Scanning Electron Microscopy and Bone.

This chapter discusses methods for preparing samples of bone and bone cells for scanning electron microscopy (SEM). Backscattered electron (BSE) imaging is by far the most useful in the bone field, followed by secondary electrons (SE) and the energy dispersive X-ray (EDX) analytical modes. Samples may have detail in a 3D surface, or be topography-free, polished or micromilled, resin-embedded block surfaces, or resin casts of space compartments surrounded by bone matrix. Shipping wet bone samples between labs is best done in glycerol. Methods for cells include fixation, drying, looking at undersides of bone cells, and metallic conductive coating. Maceration with alkaline bacterial pronase, hypochlorite, hydrogen peroxide, and sodium or potassium hydroxide to remove cells and unmineralized matrix is described in detail. Attention is given especially to methods for 3D BSE-SEM imaging of bone samples.
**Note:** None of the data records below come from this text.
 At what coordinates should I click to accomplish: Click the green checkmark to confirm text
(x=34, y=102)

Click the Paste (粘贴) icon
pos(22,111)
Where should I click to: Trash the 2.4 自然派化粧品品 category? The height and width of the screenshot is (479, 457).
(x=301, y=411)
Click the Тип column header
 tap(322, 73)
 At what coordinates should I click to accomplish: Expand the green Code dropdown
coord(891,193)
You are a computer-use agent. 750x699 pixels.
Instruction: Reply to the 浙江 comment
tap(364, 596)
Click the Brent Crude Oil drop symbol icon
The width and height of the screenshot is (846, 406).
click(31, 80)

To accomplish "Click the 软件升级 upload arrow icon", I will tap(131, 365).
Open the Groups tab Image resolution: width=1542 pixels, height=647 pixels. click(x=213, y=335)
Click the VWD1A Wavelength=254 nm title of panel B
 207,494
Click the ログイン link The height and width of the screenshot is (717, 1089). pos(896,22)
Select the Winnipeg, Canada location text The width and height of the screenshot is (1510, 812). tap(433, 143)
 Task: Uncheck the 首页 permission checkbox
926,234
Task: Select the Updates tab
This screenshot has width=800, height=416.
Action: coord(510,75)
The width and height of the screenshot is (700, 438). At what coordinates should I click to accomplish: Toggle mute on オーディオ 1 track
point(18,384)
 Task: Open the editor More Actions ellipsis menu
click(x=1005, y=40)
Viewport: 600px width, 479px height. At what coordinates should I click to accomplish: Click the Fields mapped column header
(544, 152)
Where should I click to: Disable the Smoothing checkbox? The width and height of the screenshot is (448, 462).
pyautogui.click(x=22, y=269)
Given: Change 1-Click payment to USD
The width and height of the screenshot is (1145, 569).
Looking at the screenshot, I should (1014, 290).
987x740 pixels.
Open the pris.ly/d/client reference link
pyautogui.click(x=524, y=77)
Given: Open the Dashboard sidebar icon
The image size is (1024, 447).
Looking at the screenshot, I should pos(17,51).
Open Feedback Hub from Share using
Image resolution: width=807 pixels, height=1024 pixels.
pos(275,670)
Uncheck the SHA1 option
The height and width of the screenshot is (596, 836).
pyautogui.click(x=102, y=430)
PMMA is recommended for embedding because it is easily micromilled or polished. Iodine vapor staining of PMMA blocks gives excellent histology for cells and unmineralized matrix with BSE-SEM. Making spatial casts from PMMA or other resin embedded samples is an important use of this material. Correlation with other imaging means, including confocal scanning light microscopy, point projection X-ray microscopy, microradiography and microtomography, is important. Cathodoluminescence (CL) mode SEM imaging is an alternative for visualizing fluorescent mineralizing front labels such as calcein and tetracyclines. Laser ablation microtomy allows preparation of samples as slides for any method of light microscopy combined with SEM. Control of the vacuum pressure in the SEM sample chamber can be used to eliminate "charging" problems without the need to apply a surface conductive coating, making SEM quick and easy to use.